# Exercise:
Without skipping a line, reproduce the entries exactly.

Start of Block

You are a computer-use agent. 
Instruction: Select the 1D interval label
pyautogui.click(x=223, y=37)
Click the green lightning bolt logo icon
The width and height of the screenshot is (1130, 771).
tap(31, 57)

End of Block

# Solved exercise:
You are a computer-use agent. 
Instruction: Select the 1D interval label
pyautogui.click(x=223, y=37)
Click the green lightning bolt logo icon
The width and height of the screenshot is (1130, 771).
tap(31, 57)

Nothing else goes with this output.